DNA methylation is stable during replication and cell cycle arrest

Abstract

DNA methylation is an epigenetic modification with important functions in development. Large-scale loss of DNA methylation is a hallmark of cancer. Recent work has identified large genomic blocks of hypomethylation associated with cancer, EBV transformation and replicative senescence, all of which change the proportion of actively proliferating cells within the population measured. We asked if replication or cell-cycle arrest affects the global levels of methylation or leads to hypomethylated blocks as observed in other settings. We used fluorescence activated cell sorting to isolate primary dermal fibroblasts in G0, G1 and G2 based on DNA content and Ki67 staining. We additionally examined G0 cells arrested by contact inhibition for one week to determine the effects of extended arrest. We analyzed genome wide DNA methylation from sorted cells using whole genome bisulfite sequencing. This analysis demonstrated no global changes or large-scale hypomethylated blocks in any of the examined cell cycle phases, indicating that global levels of methylation are stable with replication and arrest.

Figure 1. Sorting of fibroblasts based on Ki-67 expression and DNA content.

(A) Live cells were selected using forward scatter and side scatter. (B) Single cells were selected using pulse width. (C) Cells from actively proliferating culture were sorted into “G0”: 2N DNA and Ki67 negative, “G1”: 2N DNA and Ki67 positive, “G2/M”:4N DNA and Ki67 positive. (D) Cells from culture arrested by contact inhibition for one week were predominantly “G0”.

Figure 2. Global methylation is consistent after replication and cell cycle arrest.

(A) Mean methylation for each cell cycle phase from each donor profiled. (B) Distribution of high-frequency smoothed methylation values from CpGs with sufficient coverage from whole genome bisulfite sequencing (WGBS) for each donor profiled. (C) Distribution of high-frequency smoothed methylation values from all CpGs analyzed for each donor and cell cycle phase analyzed. Outliers have been removed for plotting. (D) Distribution of mean high-frequency smoothed methylation values across all donors from CpGs within and outside the regions previously identified as hypomethylated blocks in colon cancer for each phase profiled. Outliers have been removed for plotting.

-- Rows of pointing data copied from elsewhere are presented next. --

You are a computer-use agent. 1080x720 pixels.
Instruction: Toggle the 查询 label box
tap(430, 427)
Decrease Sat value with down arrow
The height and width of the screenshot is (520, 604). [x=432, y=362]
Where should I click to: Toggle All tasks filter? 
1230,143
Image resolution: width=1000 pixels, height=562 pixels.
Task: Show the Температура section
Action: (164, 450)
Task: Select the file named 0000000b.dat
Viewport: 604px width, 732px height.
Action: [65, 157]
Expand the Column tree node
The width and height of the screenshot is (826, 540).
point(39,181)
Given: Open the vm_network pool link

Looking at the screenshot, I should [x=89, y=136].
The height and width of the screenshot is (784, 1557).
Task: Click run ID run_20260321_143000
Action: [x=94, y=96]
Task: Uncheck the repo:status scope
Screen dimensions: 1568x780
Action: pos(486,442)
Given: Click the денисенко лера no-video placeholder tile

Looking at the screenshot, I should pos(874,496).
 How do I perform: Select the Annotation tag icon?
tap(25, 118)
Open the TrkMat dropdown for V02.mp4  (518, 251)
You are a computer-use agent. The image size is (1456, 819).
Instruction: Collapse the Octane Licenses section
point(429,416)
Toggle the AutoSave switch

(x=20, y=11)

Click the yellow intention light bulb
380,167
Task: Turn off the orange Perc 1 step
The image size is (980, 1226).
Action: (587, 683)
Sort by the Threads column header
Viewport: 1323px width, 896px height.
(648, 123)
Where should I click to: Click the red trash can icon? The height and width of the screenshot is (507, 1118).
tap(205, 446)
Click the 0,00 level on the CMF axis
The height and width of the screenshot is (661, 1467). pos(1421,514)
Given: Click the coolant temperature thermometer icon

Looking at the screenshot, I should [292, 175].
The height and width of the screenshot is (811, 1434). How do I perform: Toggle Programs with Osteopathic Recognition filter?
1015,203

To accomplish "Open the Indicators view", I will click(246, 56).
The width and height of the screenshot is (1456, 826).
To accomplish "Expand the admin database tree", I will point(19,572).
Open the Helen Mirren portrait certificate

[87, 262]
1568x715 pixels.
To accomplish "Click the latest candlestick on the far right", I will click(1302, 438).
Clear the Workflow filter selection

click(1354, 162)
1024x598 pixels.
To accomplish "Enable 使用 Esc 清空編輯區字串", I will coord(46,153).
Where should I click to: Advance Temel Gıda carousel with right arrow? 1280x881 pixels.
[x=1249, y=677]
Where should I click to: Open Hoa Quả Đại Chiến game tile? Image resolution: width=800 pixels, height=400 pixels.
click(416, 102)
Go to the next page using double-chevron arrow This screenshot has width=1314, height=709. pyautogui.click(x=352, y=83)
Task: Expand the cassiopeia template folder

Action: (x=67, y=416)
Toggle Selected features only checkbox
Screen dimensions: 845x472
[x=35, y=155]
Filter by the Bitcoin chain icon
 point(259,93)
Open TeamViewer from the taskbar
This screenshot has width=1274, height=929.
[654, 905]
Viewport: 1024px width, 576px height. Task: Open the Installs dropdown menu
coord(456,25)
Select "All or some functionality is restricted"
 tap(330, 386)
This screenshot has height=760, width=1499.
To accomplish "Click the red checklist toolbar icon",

Figure 3. Global methylation is highly correlated between cell cycle phases.

Shown is hexagonal binning of mean, high-frequency smoothed methylation values per CpG for all samples in G0 versus all samples in extended G0, all samples in G1 versus all samples in G0, all samples in G2 versus all samples in G1, all samples in extended G0 versus all samples in G2, for all samples from donor FB versus all samples from donor FA, for all samples from donor FC versus all samples from donor FB. The last two comparisons gives a measure of biological variability. For clarity, bins containing less than 20 CpGs are not shown.